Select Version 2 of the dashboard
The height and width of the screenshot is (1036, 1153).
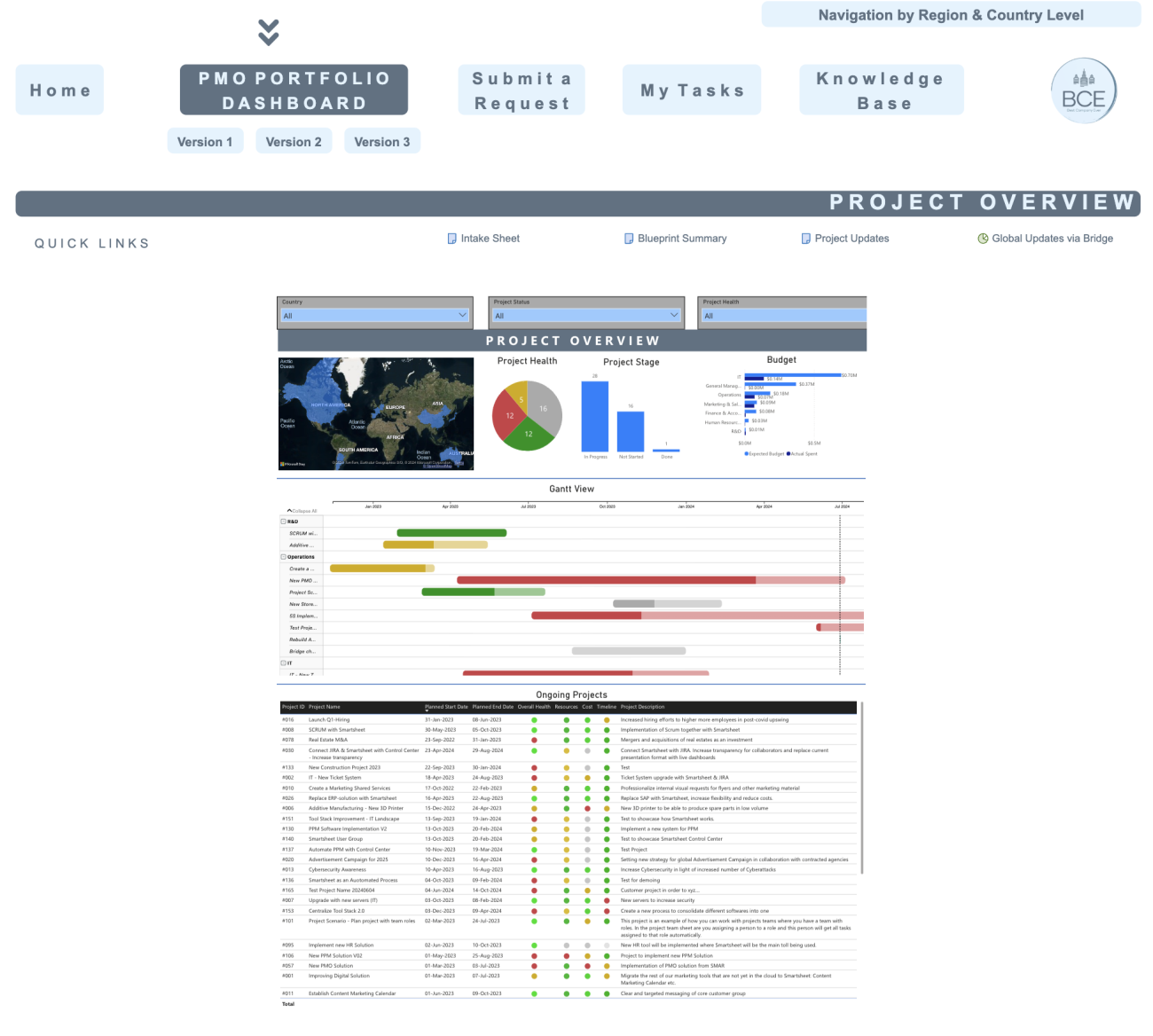click(x=294, y=140)
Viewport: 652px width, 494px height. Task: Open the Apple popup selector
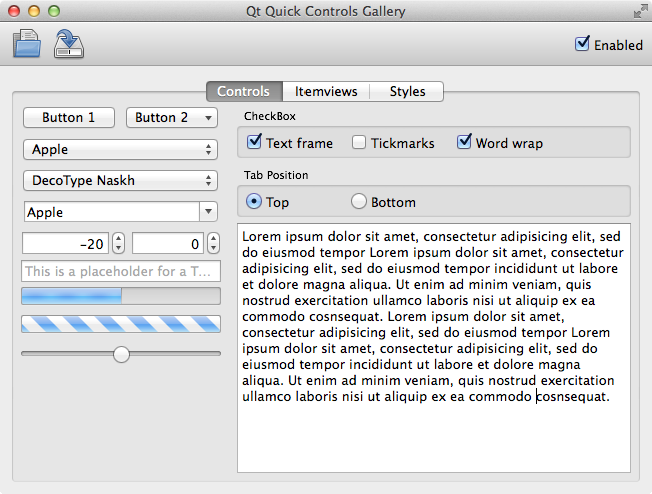(x=119, y=149)
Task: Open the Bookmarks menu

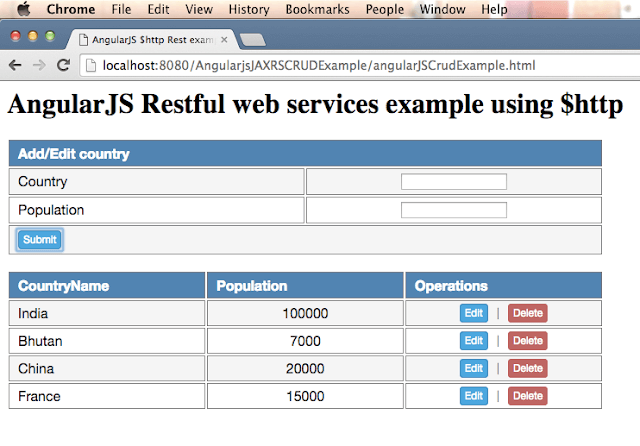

## Task directions
Which lines run from the one containing "The height and" to the end of the entries above? Write them out exactly, leaving out every picture.

## Written solution
The height and width of the screenshot is (1036, 1153).
click(x=294, y=140)
Viewport: 652px width, 494px height. Task: Open the Apple popup selector
(x=119, y=149)
Task: Open the Bookmarks menu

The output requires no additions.